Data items
════════

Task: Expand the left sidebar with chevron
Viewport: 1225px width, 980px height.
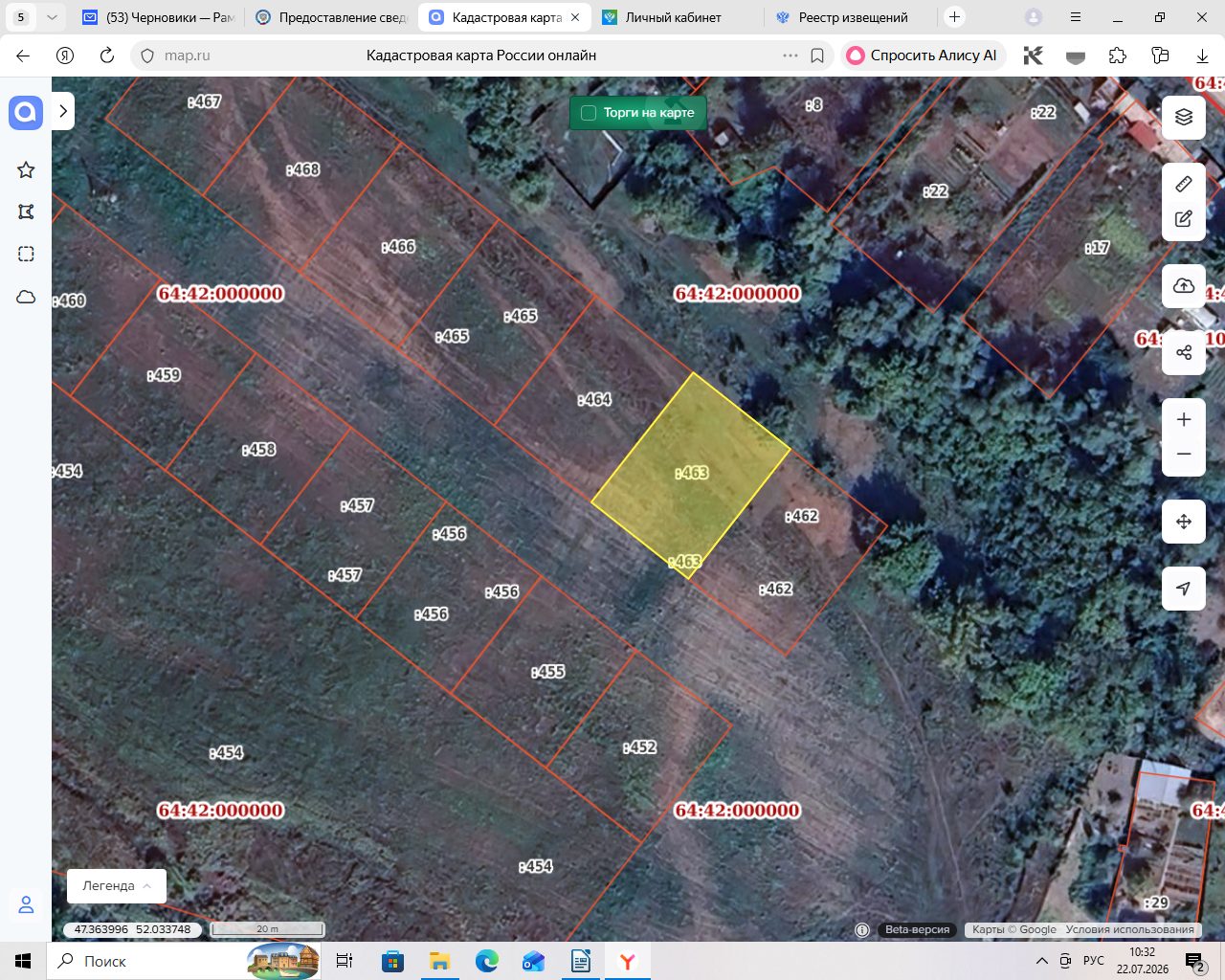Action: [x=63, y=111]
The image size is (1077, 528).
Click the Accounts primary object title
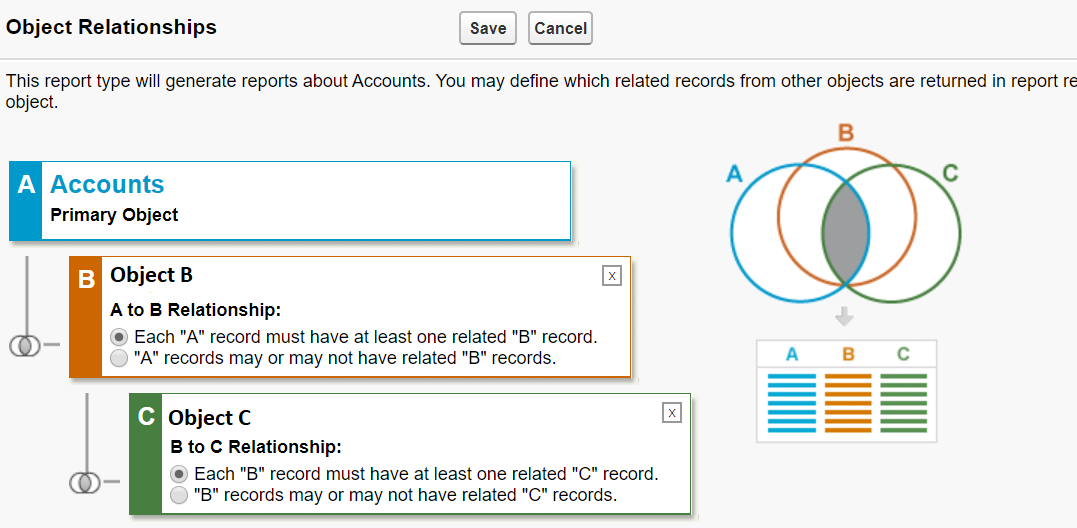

════════

**Exercise brief**
Can you change "Accounts" to "Contacts" in the stretch from the line containing "The image size is (1077, 528)." through the end of the records, keeping all else the same and leaving the pictures out?

**Task output**
The image size is (1077, 528).
Click the Contacts primary object title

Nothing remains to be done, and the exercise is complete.